Exercise details
Begin at the line that has "You are a computer-use agent. Image resolution: width=1389" and stop after the line that has "coord(115,845)". Give back only those lines, with "user menu" swapped for "account menu" and everything else left the same.

Entries on finding words and elements
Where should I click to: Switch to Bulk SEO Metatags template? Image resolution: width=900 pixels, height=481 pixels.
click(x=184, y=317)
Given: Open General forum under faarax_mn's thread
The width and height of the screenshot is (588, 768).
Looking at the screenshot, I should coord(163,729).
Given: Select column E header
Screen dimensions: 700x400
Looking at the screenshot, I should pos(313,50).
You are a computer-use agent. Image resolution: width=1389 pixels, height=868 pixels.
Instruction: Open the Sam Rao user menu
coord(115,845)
==
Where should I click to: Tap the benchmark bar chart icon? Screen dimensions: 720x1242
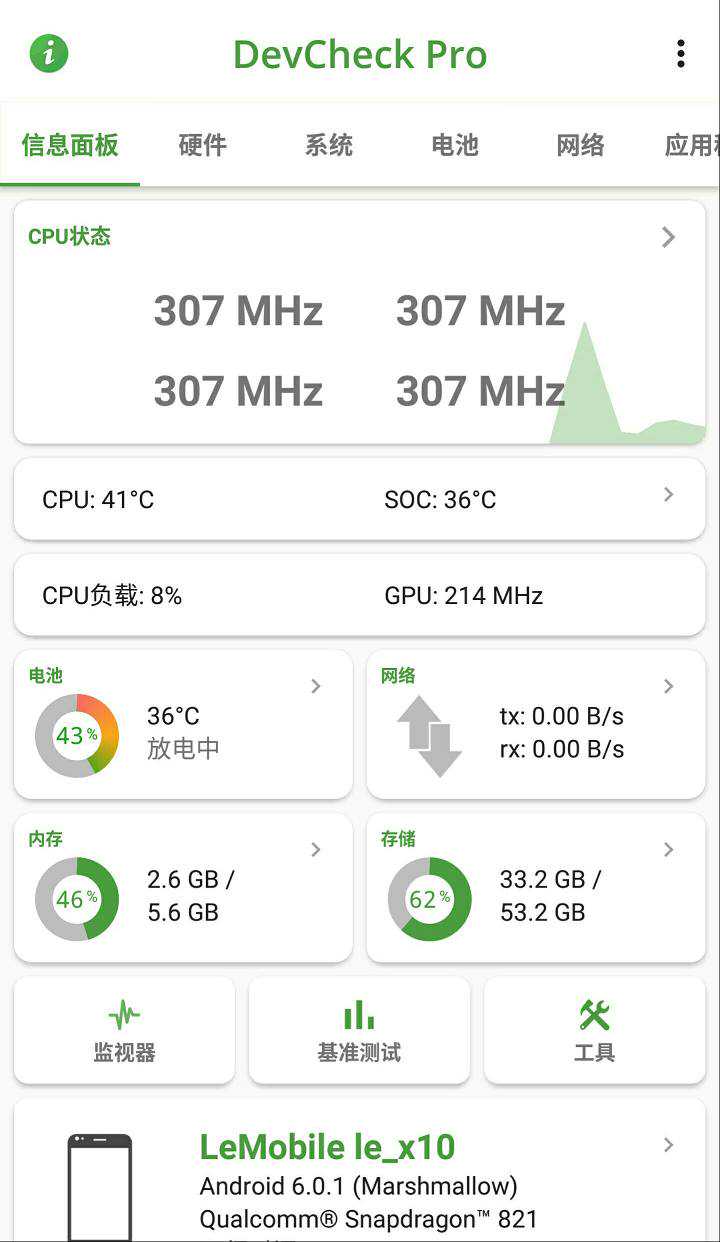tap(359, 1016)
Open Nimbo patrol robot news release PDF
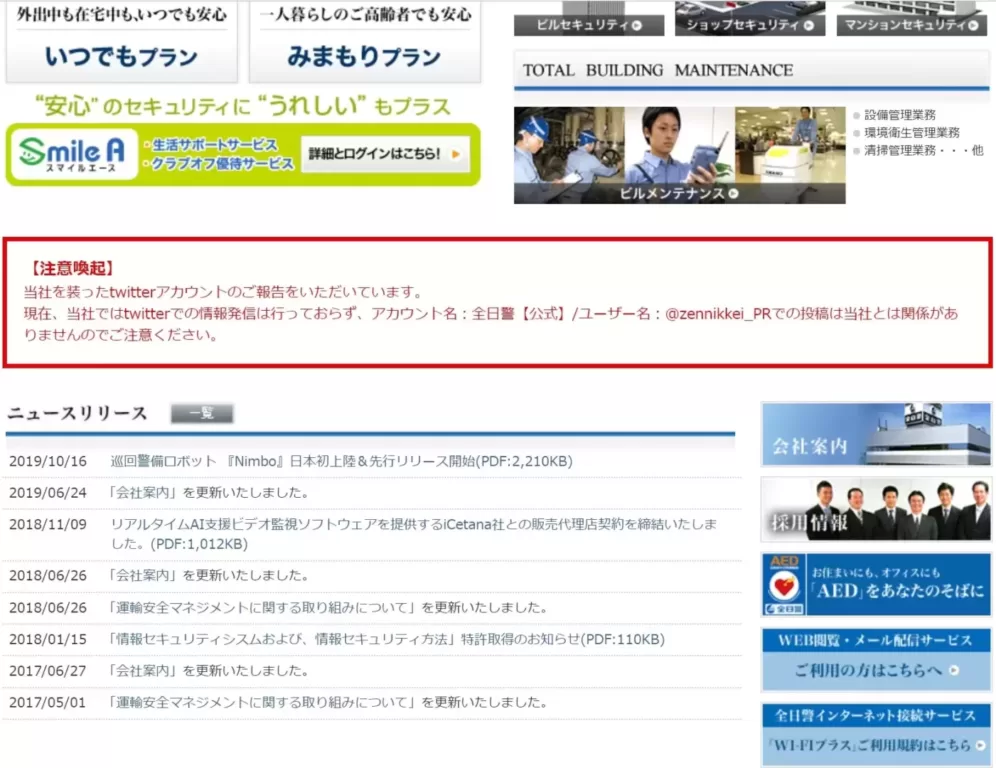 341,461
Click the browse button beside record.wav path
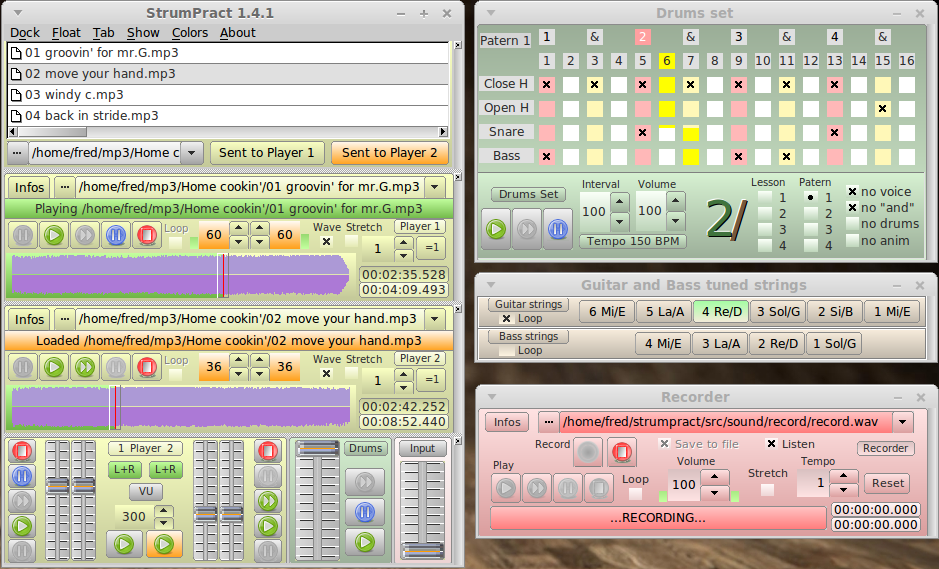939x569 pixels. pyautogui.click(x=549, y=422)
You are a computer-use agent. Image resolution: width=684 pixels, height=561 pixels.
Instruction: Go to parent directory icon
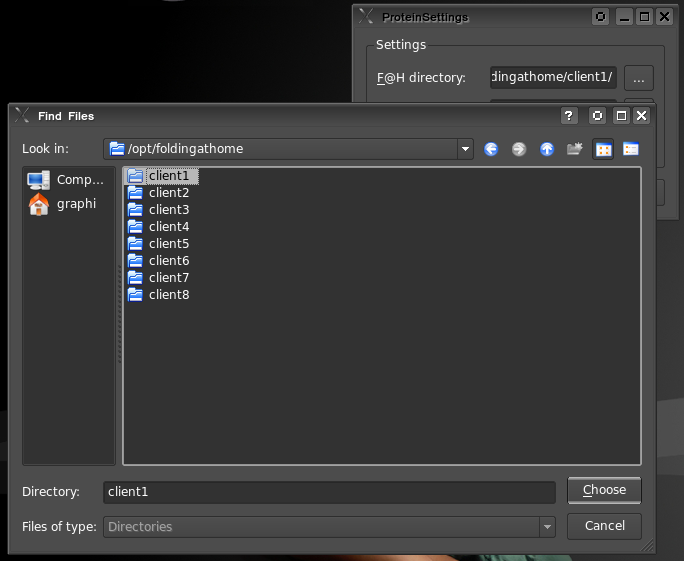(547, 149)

Response below
You are a computer-use agent. Image resolution: width=1389 pixels, height=868 pixels.
Instruction: Open the Sam Rao account menu
coord(115,845)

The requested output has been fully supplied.